▶ DOCUMENT EXTRACT
*****

After 26 colorful but egocentric years the Barrett era has come to an end. There was joy and titubation among Alcombright supporters who wore their green and turned out in force at the Eagles last night. While nary a dry eye prevailed among Barrett's fiercely loyal following to whom it was a like a death in the family. He made a terse but feisty concession speech.

Alcombright thanked his grass roots supporters and introduced his family, wife Michelle, daughters, Casey, Ashley and son Matt. Another son, Paul, will be home for Thanksgiving. Casey was the campaign manager.  There was a special tribute to his mom "Red." As well as an emotional memory of his dad, Danny, a former City Councilor. "I wish he had been here to see this" Alcombright said struggling to maintain composure.

"All good things come to an end" Barrett said. "I had a bad feeling this afternoon when I saw people going to the polls. I saw a different voter going to the polls. A younger voter. I used to joke that the people I've brought in here, with all the changes we've made, were going to be the ones who voted me out. That day has come."

There was a different tone as Alcombright told a cheering audience that chanted Al-Com-Bright,. Al-Com-Bright "For the past seven months we've waged a people-powered campaign that will be remembered in this city for years to come."

Reporting in the on line, Tammy Daniels, quoted Barrett "I think my biggest disappointment in this election was seeing  the artists's community come out so strong for Dick Alcombright. Everything that we did, we built an arts based economy here, to bring people here, to include them, to make the people of this city understand how important it was. Yet they turned on us. I'm just amazed by it. I'll never understand their rationale or their thinking but I'll accept it."

He may well have been thinking of Eric Rudd who the Mayor assisted by changing the zoning that allowed him to develop the Eclipse Mill. The former factory structure now houses 40 loft units for live/ work spaces. They were among the core of city wide artists who backed Alcombright.

Remarking on this significant change  Rudd told us "today we have our civil liberties returned to the citizens. And today, we (everyone, not just artists) can dust off our ideas and visions and believe that we will be listened to.  We now have to do the hard work of putting together action plans to solve our community problems and to bring this city into the future.  Mass MoCA was an imaginative project first proposed 23 years ago.  We have not had other large projects in those years since.  It's about time.  We have a mayor-elect who wants that energy and who will help direct it and support it. The election showed overwhelming support for positive changes."

When Alcombright first announced Phil Sellers was quick to host a meet and greet for his artist neighbors at the Eclipse Mill. He and his wife Gail, who operate River Hill Pottery in the Eclipse Mill, have visibly supported not only Alcombright but also the successful bid for reelection to the Council by Lisa Blackmer. She serves as a member of the Open Studios committee which Sellers chairs.

"I have never been so involved in a political campaign" Sellers told me the other night over beers and burgers during a boys' night out. "For me this is very personal. I hate to think of the consequences if Alcombright loses."

*****

▶ PROMPT 1
Decide whether each statement agrees with the election report, answering yes or no and quoting the words that settle it. (a) Casey was the campaign manager. (b) The Eclipse Mill now houses 60 loft units. (c) Lisa Blackmer chairs the Open Studios committee.
▶ PROMPT 2
According to the election report, who operates River Hill Pottery in the Eclipse Mill?
▶ PROMPT 3
Write the next part of the election report, picking up after its final sentence.
The data that come next have no connection to the election report.

▶ DATA BLOCK
*****

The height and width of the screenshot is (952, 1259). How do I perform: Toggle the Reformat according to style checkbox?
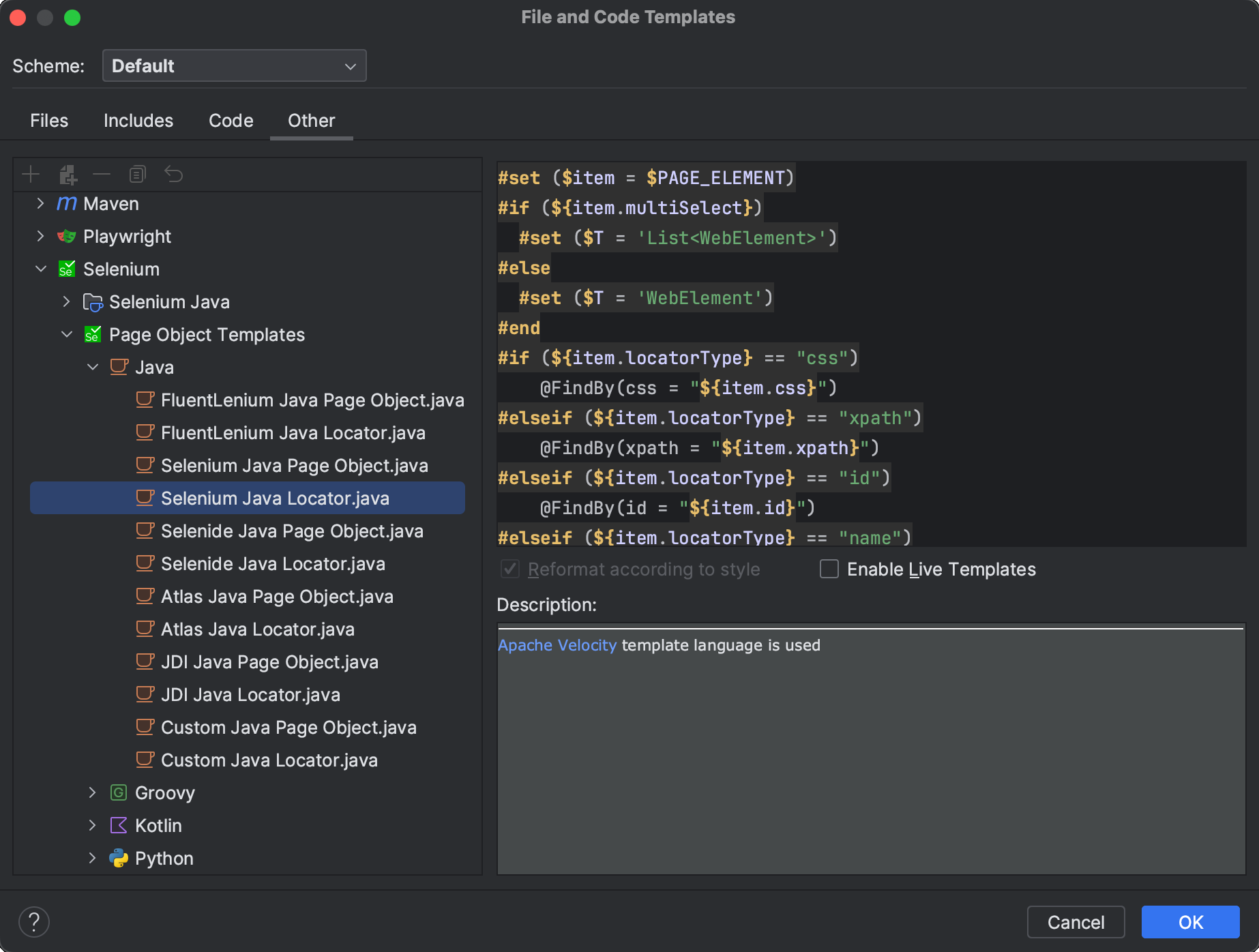(509, 569)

*****

▶ RESULT 1
(a) Yes: "Casey was the campaign manager."
(b) No: "now houses 40 loft units for live/ work spaces."
(c) No: "She serves as a member of the Open Studios committee which Sellers chairs."

▶ RESULT 2
Phil Sellers and his wife Gail operate River Hill Pottery.

▶ RESULT 3
He and Gail were among those that Alcombright thanked for "Putting their livelihood on the line in supporting me." It is widely known that individuals, journalists, arts organizations, and businessmen  who crossed Barrett often suffered consequences. For many we spoke with last night it was payback time after decades of fear and abuse.

As one individual put it "Now we have to get rid of the Transcript." This reflected Alcombright's comment that he was not endorsed by The Eagle, The Transcript, or The Globe. His only media  endorsement was here at Berkshire Fine I thanked Alcombright for posting it on the home page of his website. "We thought it was important" he told me.

Overall, with an official final count yet to the posted, Alcombright carried about 60% of the vote. There was a 52% turnout of the some 9,000 registered voters. Alcombright won by some 800 votes.

Overall, the artists in North Adams may have represented 100 votes for Alcombright. It would be productive to have more accurate numbers and a clear census of their critical mass. While their numbers did not turn the election arguably their energy and enthusiasm was a factor. Hopefully, others will step up and exert  leadership. Like Rudd, who has led the struggle for many years, and Sellers, who has put his shoulder to the wheel. Too few artists have understood or become involved with the all important political process. Perhaps that will now change with a Mayor who is willing to listen to and work with them.

While Barrett expressed disappointment in not being backed by artists it is a significant indicator of how poorly he understood his own hackneyed mantra about a "Creative Economy."  We have attempted to make the point that this means More than Mass MoCA. A true Creative Economy means a rising tide that will raise all of the boats of individuals and entrepreneurs. Hoping for a trickle down impact from the biggest act in town no longer cuts it.

Since the old guard of  Glen Drohan, editor of the Transcript, Joe Thompson, founding director of Mass MoCA, and Johnathan Secor, arts and programming director for MCLA (Gallery 51 and DownStreet), staunchly supported Barrett it will be interesting to see just how they scramble to build bridges with Alcombright.

What is at stake is having Drohan and the North Adams Transcript support the ambition and programming that Alcombright will initiate. Last night Alcombright referred to the "Crap on the blogs" (Transcript's Topix) which had been so hurtful to his teenage daughter Ashley.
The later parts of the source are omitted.